▶ _Task requirements_: All of the data should be restated exactly as it stands.

▶ _Dataset entries_:
================================

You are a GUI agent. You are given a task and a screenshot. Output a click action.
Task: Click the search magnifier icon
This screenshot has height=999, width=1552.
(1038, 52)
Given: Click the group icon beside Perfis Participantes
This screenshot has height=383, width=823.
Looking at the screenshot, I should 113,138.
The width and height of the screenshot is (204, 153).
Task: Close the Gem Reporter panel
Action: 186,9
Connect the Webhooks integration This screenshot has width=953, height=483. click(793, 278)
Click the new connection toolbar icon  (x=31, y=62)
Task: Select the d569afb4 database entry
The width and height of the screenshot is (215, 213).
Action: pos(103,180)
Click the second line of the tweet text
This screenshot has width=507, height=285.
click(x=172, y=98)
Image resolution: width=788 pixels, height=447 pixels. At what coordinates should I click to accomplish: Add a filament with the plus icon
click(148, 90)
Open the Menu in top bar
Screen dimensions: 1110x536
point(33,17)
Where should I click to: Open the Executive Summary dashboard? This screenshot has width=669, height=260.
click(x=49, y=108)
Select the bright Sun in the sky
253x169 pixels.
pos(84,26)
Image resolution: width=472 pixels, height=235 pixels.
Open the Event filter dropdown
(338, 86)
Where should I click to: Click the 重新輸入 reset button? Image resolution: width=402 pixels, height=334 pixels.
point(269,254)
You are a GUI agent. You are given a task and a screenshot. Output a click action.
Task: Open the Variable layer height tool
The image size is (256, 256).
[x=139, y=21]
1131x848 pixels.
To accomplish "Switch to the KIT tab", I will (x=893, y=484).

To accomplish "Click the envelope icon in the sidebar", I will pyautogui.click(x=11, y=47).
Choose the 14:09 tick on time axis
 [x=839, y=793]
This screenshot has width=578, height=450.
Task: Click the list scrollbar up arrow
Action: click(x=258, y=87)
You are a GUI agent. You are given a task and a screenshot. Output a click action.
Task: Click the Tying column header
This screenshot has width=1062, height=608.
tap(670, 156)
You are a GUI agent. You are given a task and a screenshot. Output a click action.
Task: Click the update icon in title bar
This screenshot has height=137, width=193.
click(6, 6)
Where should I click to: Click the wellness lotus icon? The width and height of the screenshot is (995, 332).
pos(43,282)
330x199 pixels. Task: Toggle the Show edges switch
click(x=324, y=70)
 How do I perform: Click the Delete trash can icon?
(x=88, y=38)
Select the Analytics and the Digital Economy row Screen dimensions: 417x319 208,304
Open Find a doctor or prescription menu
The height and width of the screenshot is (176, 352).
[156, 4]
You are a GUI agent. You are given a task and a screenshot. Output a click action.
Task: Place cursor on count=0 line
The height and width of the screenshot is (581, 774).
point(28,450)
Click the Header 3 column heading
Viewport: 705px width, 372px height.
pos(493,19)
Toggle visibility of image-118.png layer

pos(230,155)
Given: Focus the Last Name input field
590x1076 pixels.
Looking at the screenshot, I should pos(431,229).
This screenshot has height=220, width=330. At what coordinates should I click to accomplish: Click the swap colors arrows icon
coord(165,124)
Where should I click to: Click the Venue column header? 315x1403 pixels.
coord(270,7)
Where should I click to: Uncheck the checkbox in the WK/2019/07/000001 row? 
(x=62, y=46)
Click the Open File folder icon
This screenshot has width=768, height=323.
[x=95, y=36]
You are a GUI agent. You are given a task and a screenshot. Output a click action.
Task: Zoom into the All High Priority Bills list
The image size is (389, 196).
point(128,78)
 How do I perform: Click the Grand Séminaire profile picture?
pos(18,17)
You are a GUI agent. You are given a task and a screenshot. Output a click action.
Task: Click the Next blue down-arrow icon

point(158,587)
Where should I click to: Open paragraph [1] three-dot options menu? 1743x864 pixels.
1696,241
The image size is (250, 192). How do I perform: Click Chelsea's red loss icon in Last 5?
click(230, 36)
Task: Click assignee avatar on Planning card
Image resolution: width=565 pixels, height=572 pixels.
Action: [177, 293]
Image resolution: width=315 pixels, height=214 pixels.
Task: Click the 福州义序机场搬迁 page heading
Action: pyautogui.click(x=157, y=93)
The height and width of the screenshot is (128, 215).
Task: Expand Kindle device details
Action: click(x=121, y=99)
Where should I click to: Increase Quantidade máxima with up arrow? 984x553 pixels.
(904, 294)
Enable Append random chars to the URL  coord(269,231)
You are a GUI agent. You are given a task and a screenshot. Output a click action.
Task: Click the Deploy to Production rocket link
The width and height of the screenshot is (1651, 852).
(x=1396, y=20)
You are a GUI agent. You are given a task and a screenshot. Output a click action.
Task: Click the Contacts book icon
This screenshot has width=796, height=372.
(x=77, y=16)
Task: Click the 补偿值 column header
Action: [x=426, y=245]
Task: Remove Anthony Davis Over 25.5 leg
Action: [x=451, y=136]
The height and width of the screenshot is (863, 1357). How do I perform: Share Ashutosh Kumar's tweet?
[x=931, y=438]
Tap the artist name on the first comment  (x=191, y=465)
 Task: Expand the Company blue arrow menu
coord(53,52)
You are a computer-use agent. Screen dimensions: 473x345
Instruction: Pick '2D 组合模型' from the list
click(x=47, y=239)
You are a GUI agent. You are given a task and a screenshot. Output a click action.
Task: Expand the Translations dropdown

================================

▶ _Answer space_:
You are a GUI agent. You are given a task and a screenshot. Output a click action.
Task: Click the search magnifier icon
This screenshot has height=999, width=1552.
(1038, 52)
Given: Click the group icon beside Perfis Participantes
This screenshot has height=383, width=823.
Looking at the screenshot, I should 113,138.
The width and height of the screenshot is (204, 153).
Task: Close the Gem Reporter panel
Action: 186,9
Connect the Webhooks integration This screenshot has width=953, height=483. click(793, 278)
Click the new connection toolbar icon  (x=31, y=62)
Task: Select the d569afb4 database entry
The width and height of the screenshot is (215, 213).
Action: pos(103,180)
Click the second line of the tweet text
This screenshot has width=507, height=285.
click(x=172, y=98)
Image resolution: width=788 pixels, height=447 pixels. At what coordinates should I click to accomplish: Add a filament with the plus icon
click(148, 90)
Open the Menu in top bar
Screen dimensions: 1110x536
point(33,17)
Where should I click to: Open the Executive Summary dashboard? This screenshot has width=669, height=260.
click(x=49, y=108)
Select the bright Sun in the sky
253x169 pixels.
pos(84,26)
Image resolution: width=472 pixels, height=235 pixels.
Open the Event filter dropdown
(338, 86)
Where should I click to: Click the 重新輸入 reset button? Image resolution: width=402 pixels, height=334 pixels.
point(269,254)
You are a GUI agent. You are given a task and a screenshot. Output a click action.
Task: Open the Variable layer height tool
The image size is (256, 256).
[x=139, y=21]
1131x848 pixels.
To accomplish "Switch to the KIT tab", I will (x=893, y=484).

To accomplish "Click the envelope icon in the sidebar", I will pyautogui.click(x=11, y=47).
Choose the 14:09 tick on time axis
 [x=839, y=793]
This screenshot has width=578, height=450.
Task: Click the list scrollbar up arrow
Action: click(x=258, y=87)
You are a GUI agent. You are given a task and a screenshot. Output a click action.
Task: Click the Tying column header
This screenshot has width=1062, height=608.
tap(670, 156)
You are a GUI agent. You are given a task and a screenshot. Output a click action.
Task: Click the update icon in title bar
This screenshot has height=137, width=193.
click(6, 6)
Where should I click to: Click the wellness lotus icon? The width and height of the screenshot is (995, 332).
pos(43,282)
330x199 pixels. Task: Toggle the Show edges switch
click(x=324, y=70)
 How do I perform: Click the Delete trash can icon?
(x=88, y=38)
Select the Analytics and the Digital Economy row Screen dimensions: 417x319 208,304
Open Find a doctor or prescription menu
The height and width of the screenshot is (176, 352).
[156, 4]
You are a GUI agent. You are given a task and a screenshot. Output a click action.
Task: Place cursor on count=0 line
The height and width of the screenshot is (581, 774).
point(28,450)
Click the Header 3 column heading
Viewport: 705px width, 372px height.
pos(493,19)
Toggle visibility of image-118.png layer

pos(230,155)
Given: Focus the Last Name input field
590x1076 pixels.
Looking at the screenshot, I should pos(431,229).
This screenshot has height=220, width=330. At what coordinates should I click to accomplish: Click the swap colors arrows icon
coord(165,124)
Where should I click to: Click the Venue column header? 315x1403 pixels.
coord(270,7)
Where should I click to: Uncheck the checkbox in the WK/2019/07/000001 row? 
(x=62, y=46)
Click the Open File folder icon
This screenshot has width=768, height=323.
[x=95, y=36]
You are a GUI agent. You are given a task and a screenshot. Output a click action.
Task: Zoom into the All High Priority Bills list
The image size is (389, 196).
point(128,78)
 How do I perform: Click the Grand Séminaire profile picture?
pos(18,17)
You are a GUI agent. You are given a task and a screenshot. Output a click action.
Task: Click the Next blue down-arrow icon

point(158,587)
Where should I click to: Open paragraph [1] three-dot options menu? 1743x864 pixels.
1696,241
The image size is (250, 192). How do I perform: Click Chelsea's red loss icon in Last 5?
click(230, 36)
Task: Click assignee avatar on Planning card
Image resolution: width=565 pixels, height=572 pixels.
Action: [177, 293]
Image resolution: width=315 pixels, height=214 pixels.
Task: Click the 福州义序机场搬迁 page heading
Action: pyautogui.click(x=157, y=93)
The height and width of the screenshot is (128, 215).
Task: Expand Kindle device details
Action: click(x=121, y=99)
Where should I click to: Increase Quantidade máxima with up arrow? 984x553 pixels.
(904, 294)
Enable Append random chars to the URL  coord(269,231)
You are a GUI agent. You are given a task and a screenshot. Output a click action.
Task: Click the Deploy to Production rocket link
The width and height of the screenshot is (1651, 852).
(x=1396, y=20)
You are a GUI agent. You are given a task and a screenshot. Output a click action.
Task: Click the Contacts book icon
This screenshot has width=796, height=372.
(x=77, y=16)
Task: Click the 补偿值 column header
Action: [x=426, y=245]
Task: Remove Anthony Davis Over 25.5 leg
Action: [x=451, y=136]
The height and width of the screenshot is (863, 1357). How do I perform: Share Ashutosh Kumar's tweet?
[x=931, y=438]
Tap the artist name on the first comment  (x=191, y=465)
 Task: Expand the Company blue arrow menu
coord(53,52)
You are a computer-use agent. Screen dimensions: 473x345
Instruction: Pick '2D 组合模型' from the list
click(x=47, y=239)
You are a GUI agent. You are given a task and a screenshot. Output a click action.
Task: Expand the Translations dropdown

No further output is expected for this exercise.